* [What the task asks]: Please repeat only the lines below starting at the line that holds "You are a computer-use agent. The image" and ending at the line that holds "Download Microsoft.UI.Xaml.2.6 x64", exactly, with both of those lines included and every picture omitted.

(Stored items from a collection)
================
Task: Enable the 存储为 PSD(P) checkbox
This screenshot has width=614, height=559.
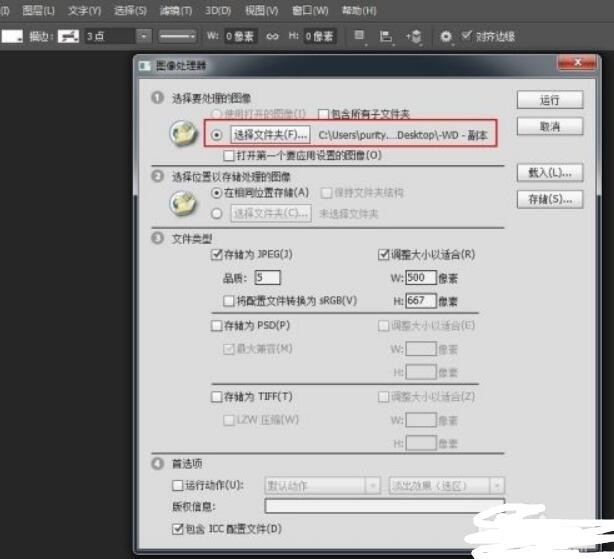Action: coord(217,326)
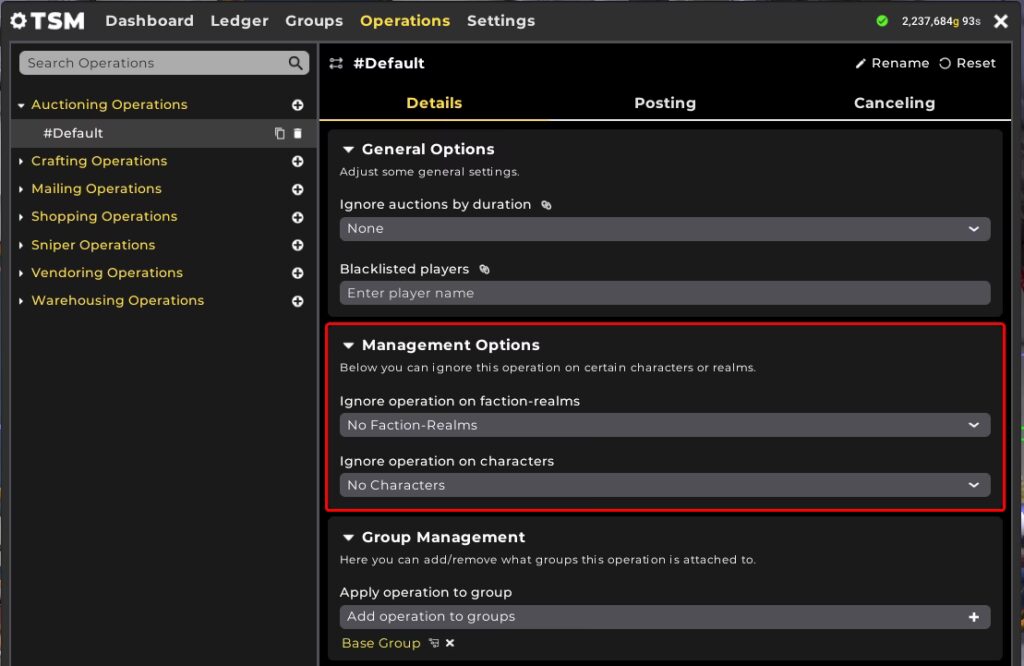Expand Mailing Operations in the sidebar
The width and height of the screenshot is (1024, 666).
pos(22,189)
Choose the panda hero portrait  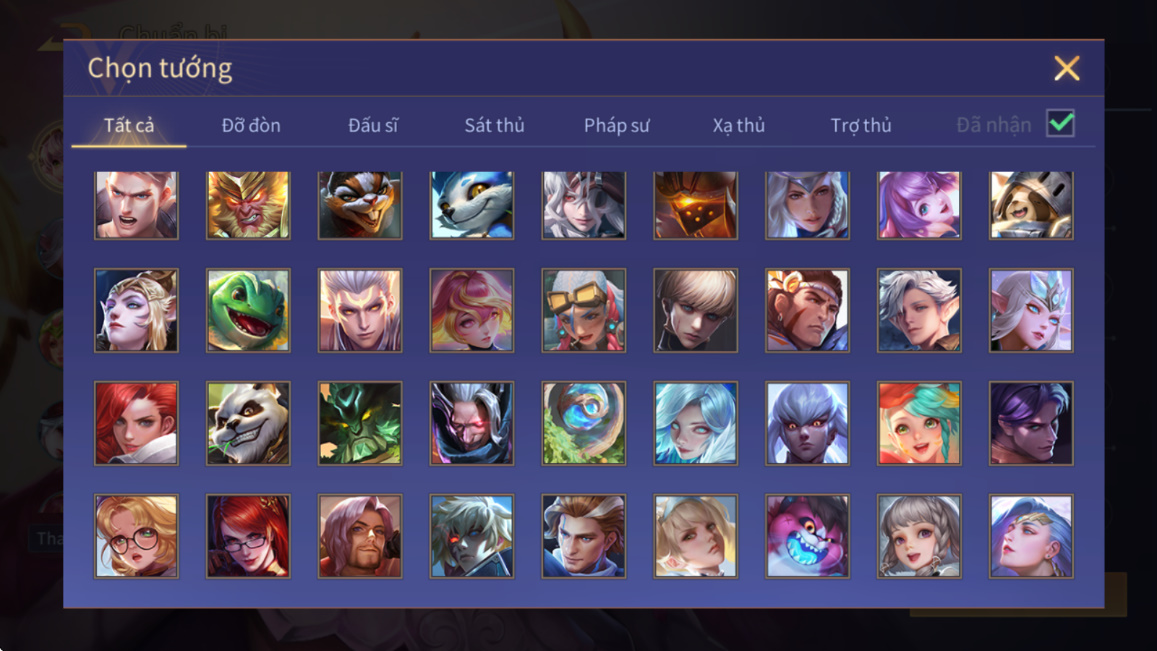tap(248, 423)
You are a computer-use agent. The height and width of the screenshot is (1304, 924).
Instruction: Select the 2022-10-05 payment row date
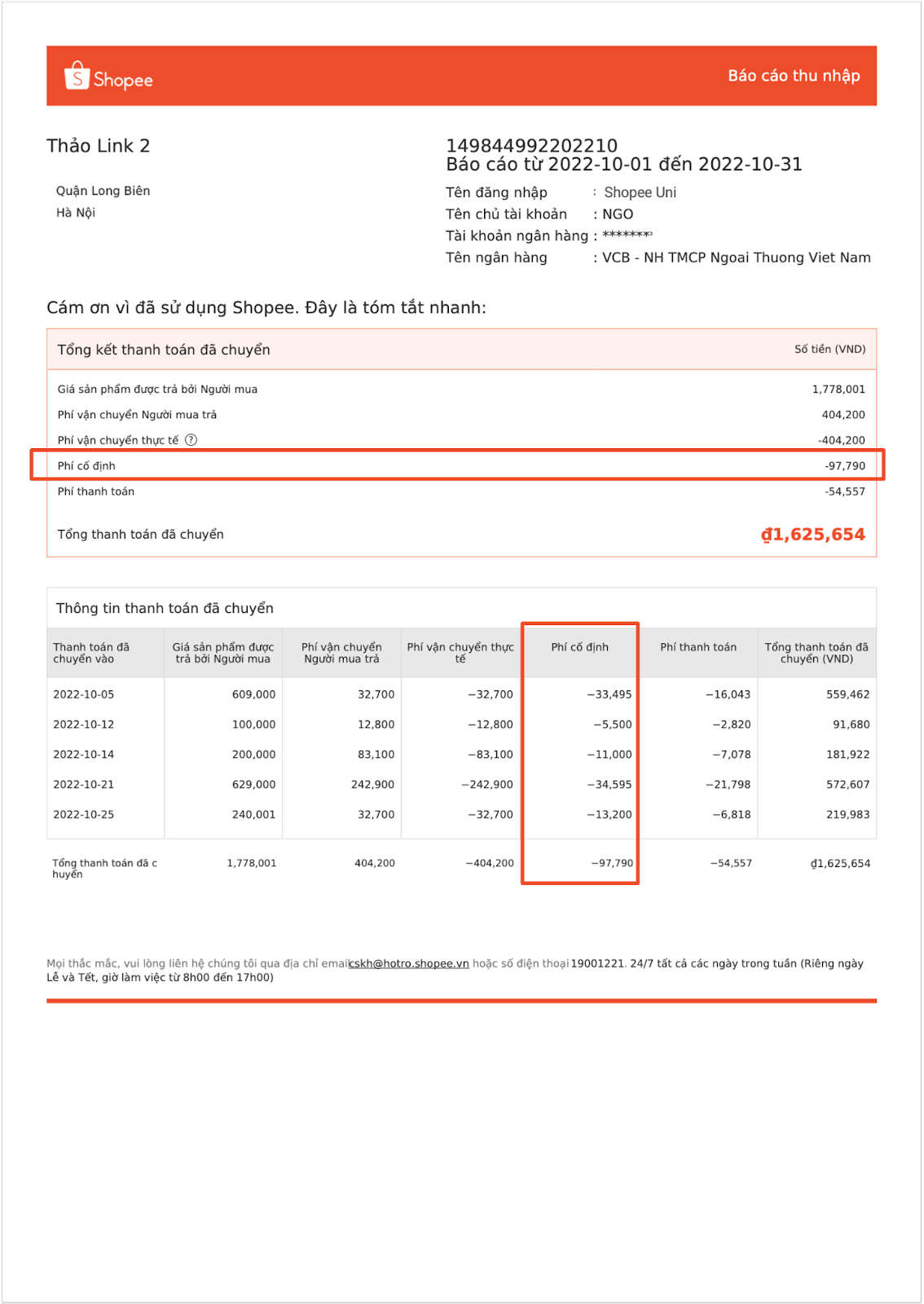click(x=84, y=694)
================
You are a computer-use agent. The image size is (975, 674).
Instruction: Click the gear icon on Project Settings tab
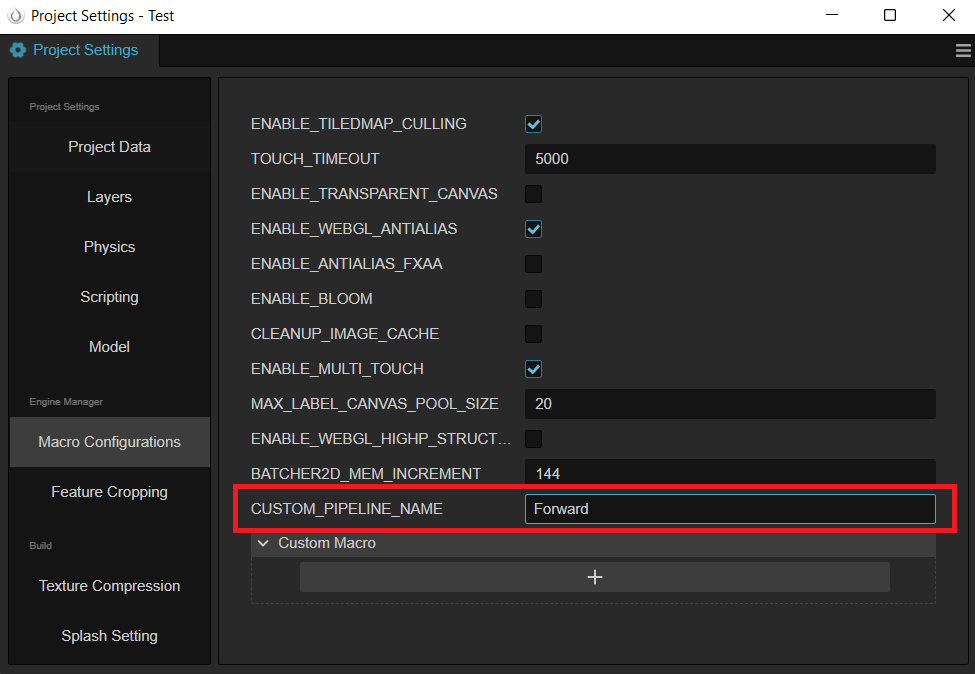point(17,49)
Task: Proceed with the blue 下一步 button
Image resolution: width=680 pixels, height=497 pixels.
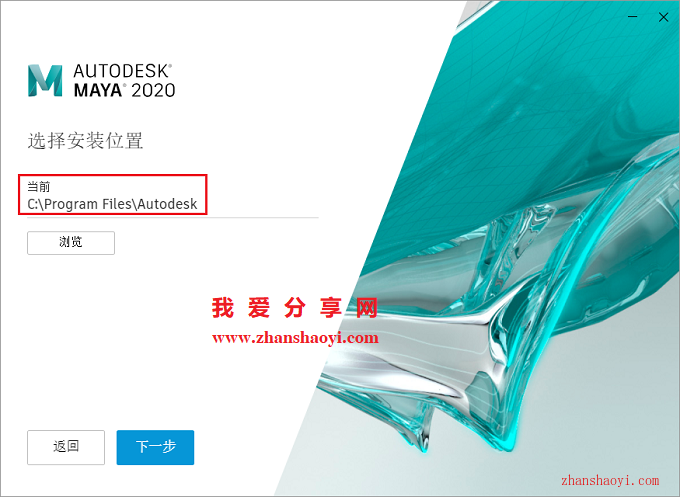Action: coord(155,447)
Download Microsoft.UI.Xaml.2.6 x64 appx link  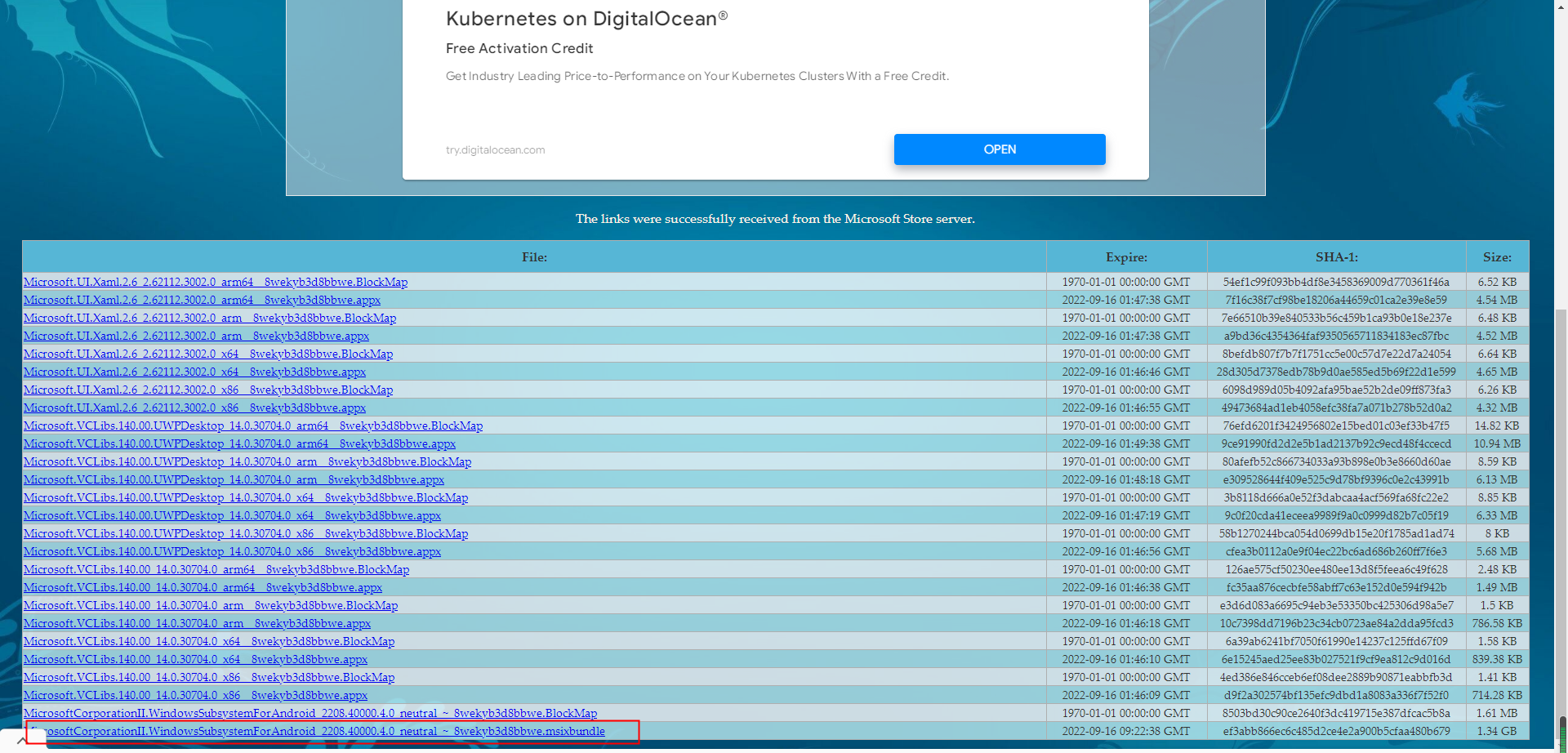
================
* [Task answer]:
You are a computer-use agent. The image size is (975, 674).
Instruction: Click the gear icon on Project Settings tab
point(17,49)
Task: Proceed with the blue 下一步 button
Image resolution: width=680 pixels, height=497 pixels.
Action: coord(155,447)
Download Microsoft.UI.Xaml.2.6 x64 appx link  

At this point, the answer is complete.